To the Greeks the cross was foolishness, to the Jews a stumbling block. What is it to you? It should be a convincing demonstration of love. "Herein is love," wrote John, "Not that we loved God, but that He loved us and sent His son to be the propitiation for our sins." Paul agrees saying, "God commendeth his love toward us, in that, while we were yet sinners, Christ died for us."
Here is a strong affirmation that the purposes of God cannot be thwarted. Certainly the cross was a wicked scheme conceived in evil hearts; but God foresaw their plans. And in making them, they played into the very hand of God. They tried to silence Him with a cross, but that cross became the sounding board to send the gospel around the world.

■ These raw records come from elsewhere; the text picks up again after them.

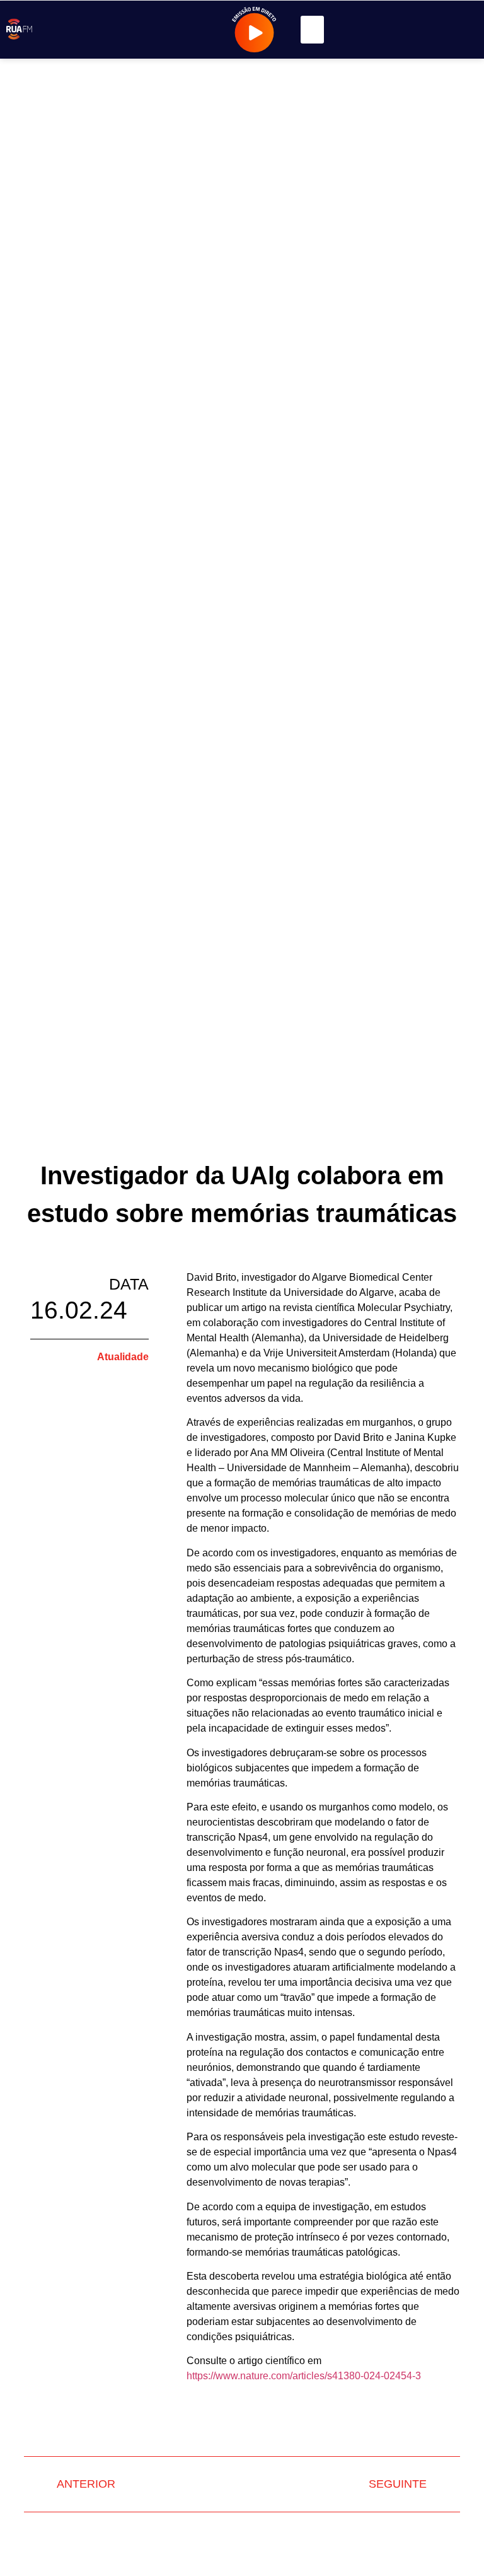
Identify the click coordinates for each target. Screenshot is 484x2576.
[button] (313, 30)
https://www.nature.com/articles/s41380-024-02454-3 (304, 2375)
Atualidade (123, 1356)
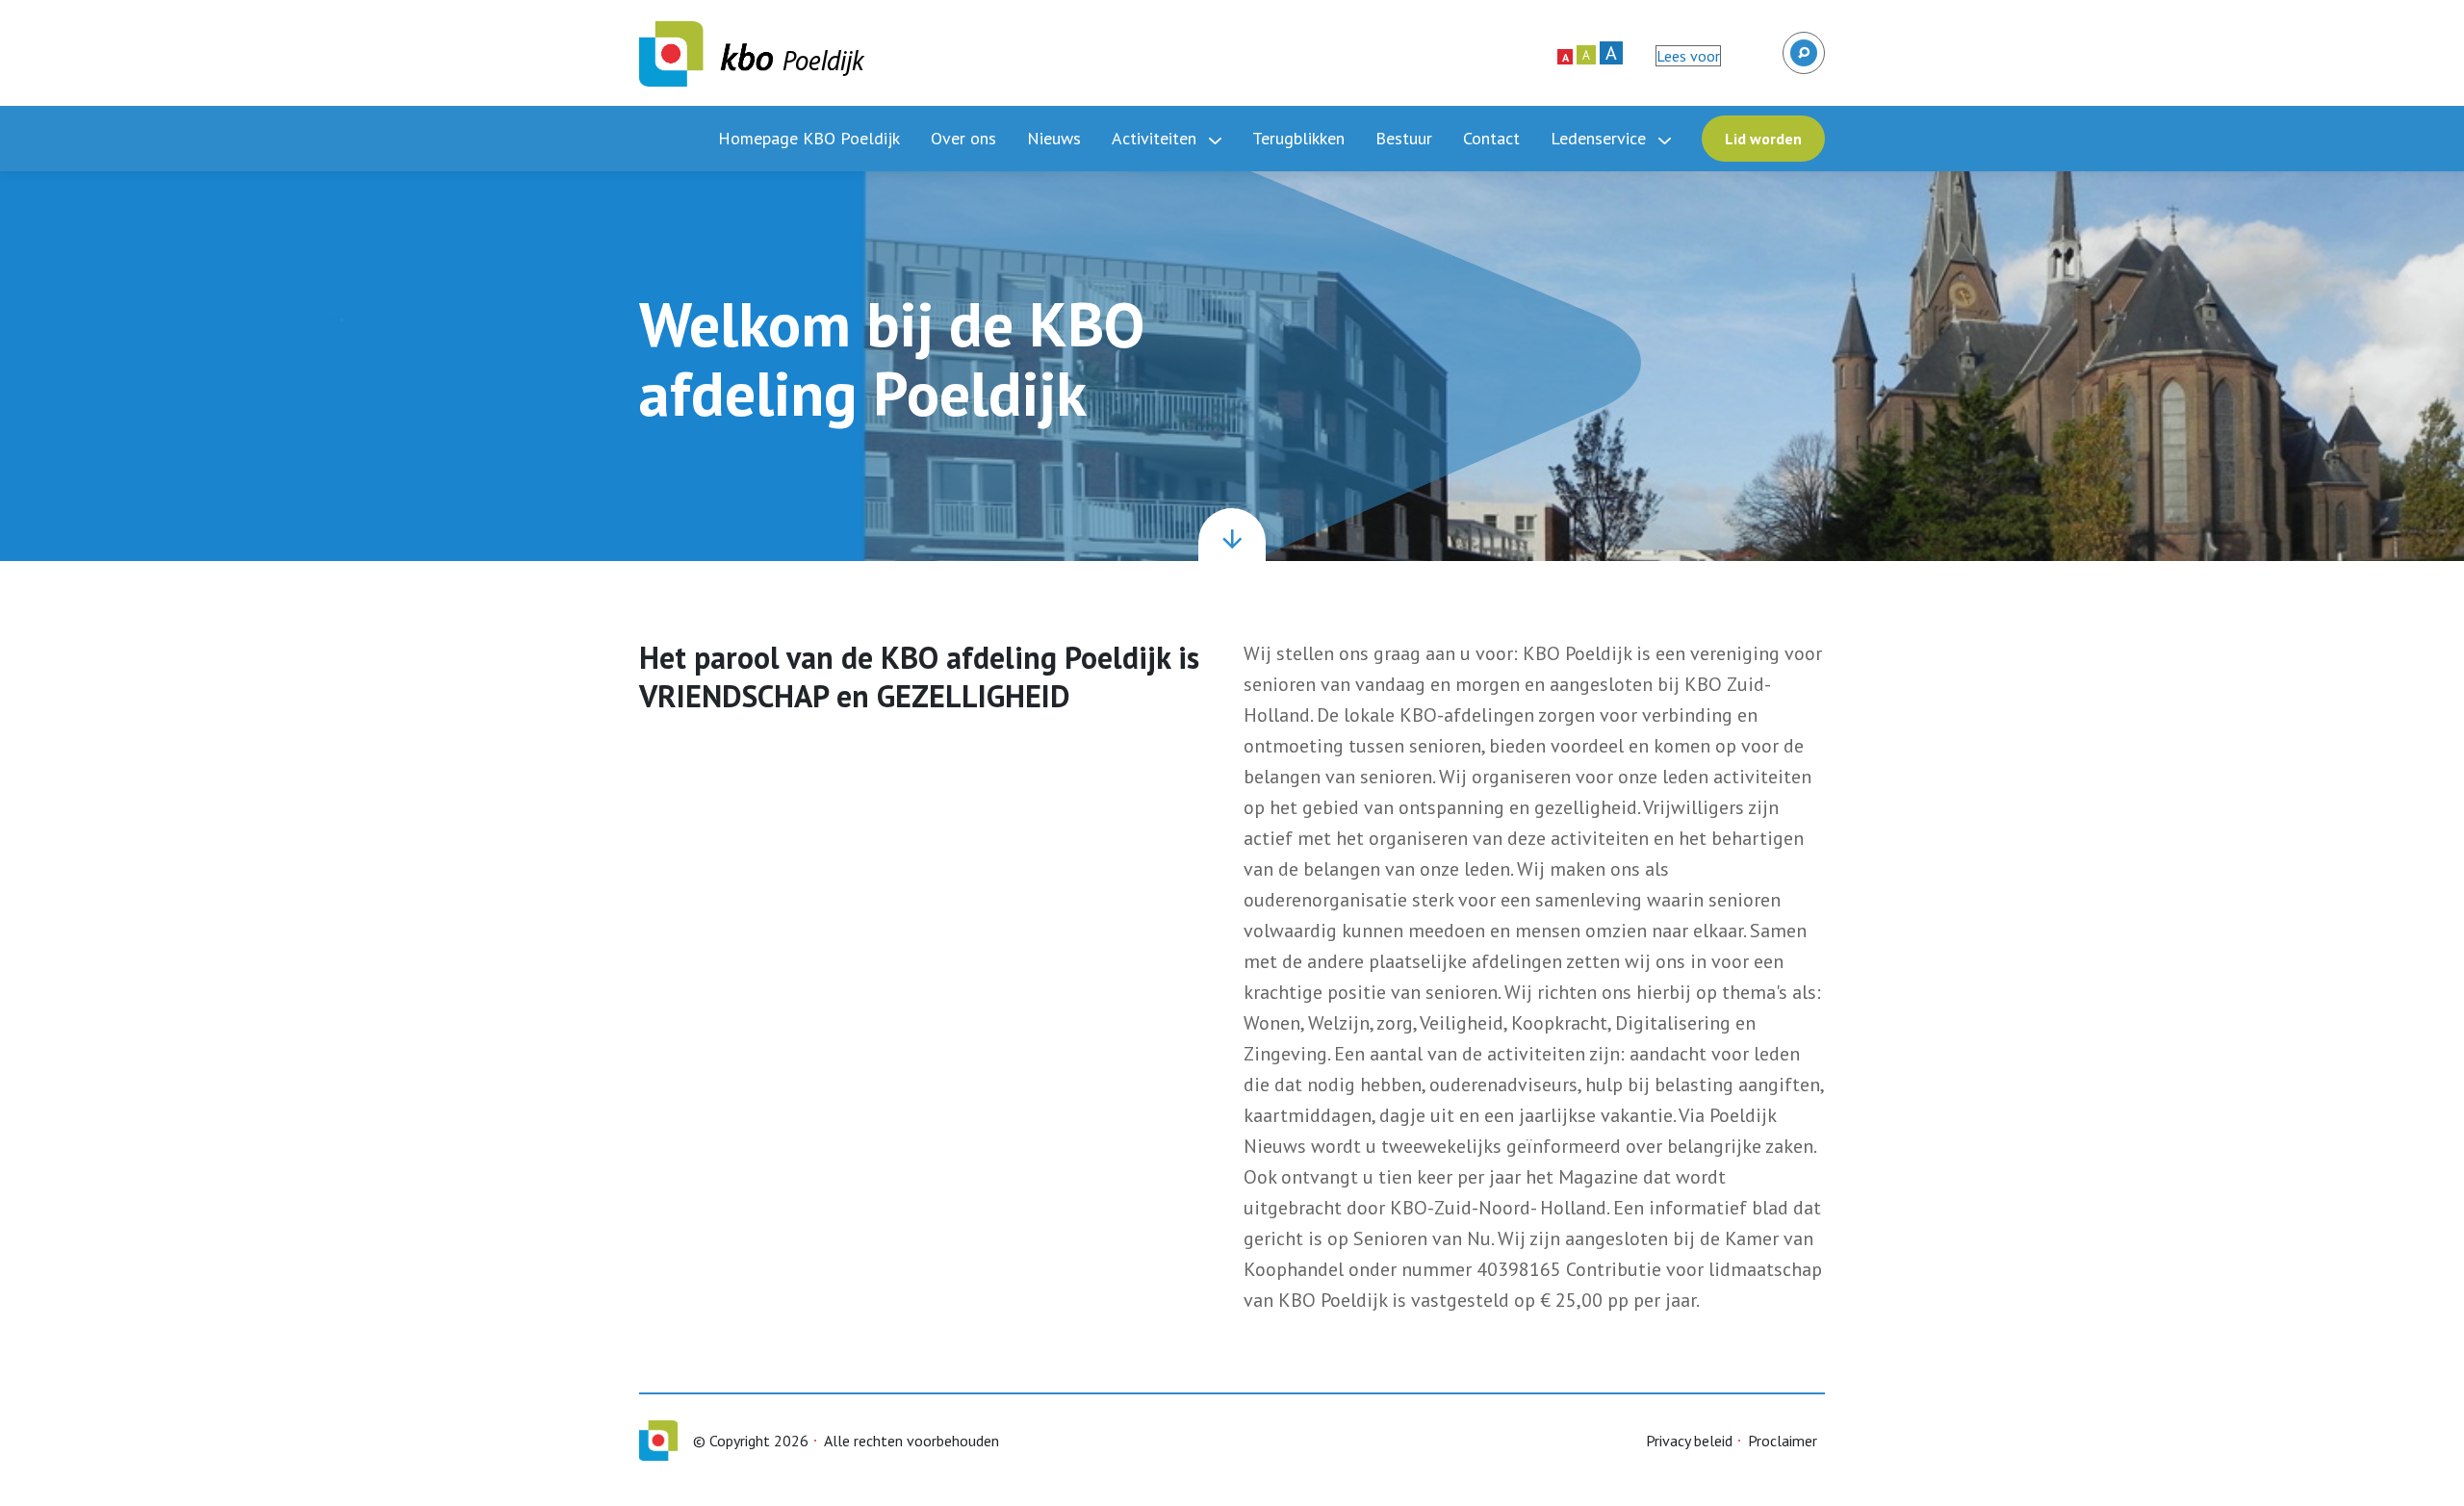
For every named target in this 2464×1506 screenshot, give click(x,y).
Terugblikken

Here is a powerful example of patience, of suffering, of obedience. So Peter sees it in 1 Peter 2:21-24. Two Moravian missionaries once entered a leper colony with the gospel, knowing that if they went in, they could never come out again. What inspires such dedication? Two others, in the West Indies, found no way to reach the slaves on a large plantation; so they sold themselves into slavery that they might preach to them. What inspires such sacrifice? It is Christ upon His cross.
The cross has an appealing invitation. Never is there a revival without a sermon on the cross. Never is there an evangelistic sermon that does not somewhere touch upon the cross. Turn through the hymnal. The most appealing songs are songs of the cross. The cross will bring out the best in us or the worst in us. The cross brought out the best in John. Who would have thought that shy, quiet John should be the only one of the twelve with enough courage to stand by the cross. The cross brought out the best in Mary, and the other women, in the centurion, in Nicodemus. The cross brought out the worst in Pilate, Herod, Judas, the soldiers. Why do you suppose they mocked Him and spat upon Him?
The cross is the great divider. It sorts people out. It sifts them. Look at those two thieves on Calvary. They looked just alike to everyone. No one thought there was any difference in them. But the cross separated them and showed us a tremendous difference. So the cross sifts us, sorts us out brings out our best or our worst. That outstretched arm would touch your life today.